1. you can never know the intentions of other entities, and they cannot know yours (chain of suspicion)
2. technology level grows unpredictably (technological explosion)
3. the goal of civilization is survival
4. resources are finite but growth is infinite
As soon as you identify another entity in the forest, even if they cannot annihilate you at present and signal peace, both could change without warning. Therefore, the only rational move is to eradicate the other immediately. (Especially if you believe the other will deduce the same.)
Elimination in the book is basically sending a nuke, not a costly invasion force.
not sure it actually is true, but that's the argument in the book
That’s true among human societies as well, but trade leads to more prosperity.
It's first-order thinking.
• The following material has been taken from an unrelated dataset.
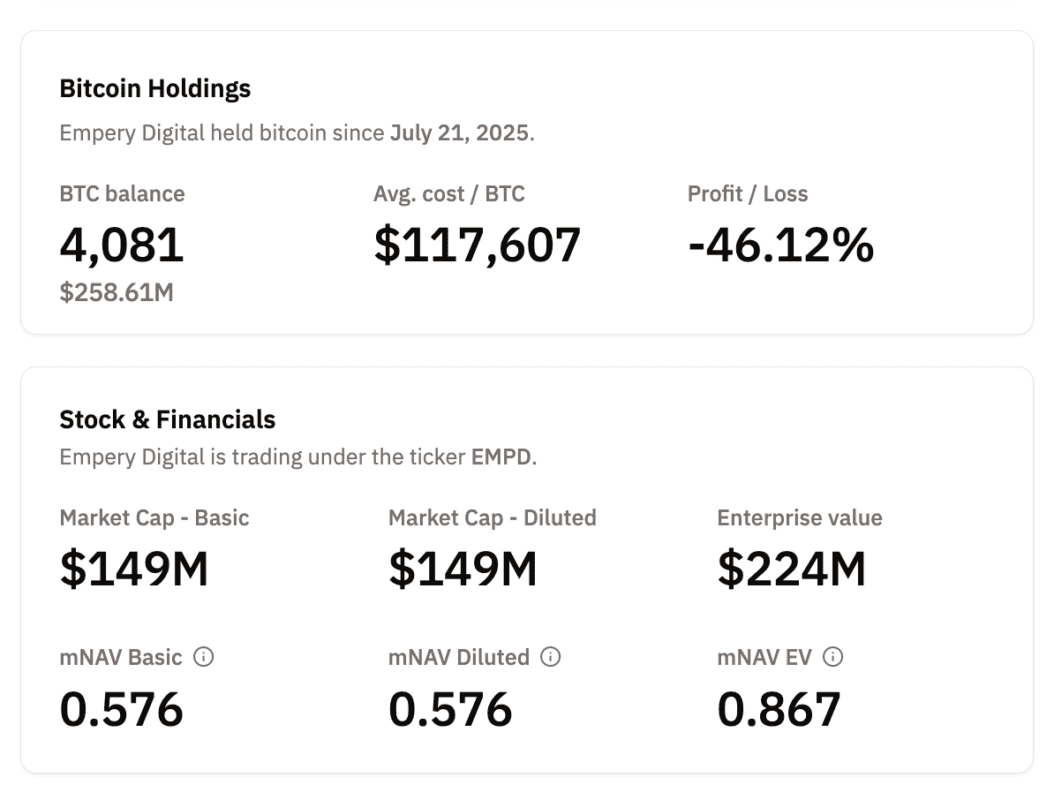Click the info icon beside mNAV Basic
The width and height of the screenshot is (1054, 800).
(204, 657)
Second-order would be to question whether trying to eradicate another race might motivate them to eradicate you, when they weren't motivated to do it before.
I really liked those books, for all the creative ideas... it's fine that they don't all work, but the Dark Forest has to be among the worst of them. It was unfortunate it was highlighted.
Some rebuttals, going point by point...
1. you can know the intentions of other entities by observing and communicating with them.
2. technology explosions, like pretty much exponential phenomena, are self limiting. They necessarily consume the medium that makes them possible.
3. and 4. civilizations aren't necessarily sentient (ours certainly isn't) and don't have an agency, much less goals. Individuals have goals, and some may work for the survival of the civilization they belong to. But others may decide they can profit if they work with the aliens.
4. Multiple civilizations may well come into competition over resources, but that's more of an argument about why the forest would not be dark.
Practically speaking, a civilizations that opts to focus on massive, vastly expensive efforts to find and exterminate far flung civilizations because they may become a rival in the future may be easily outcompeted by civilizations that learn to communicate with and work with other civilizations they encounter.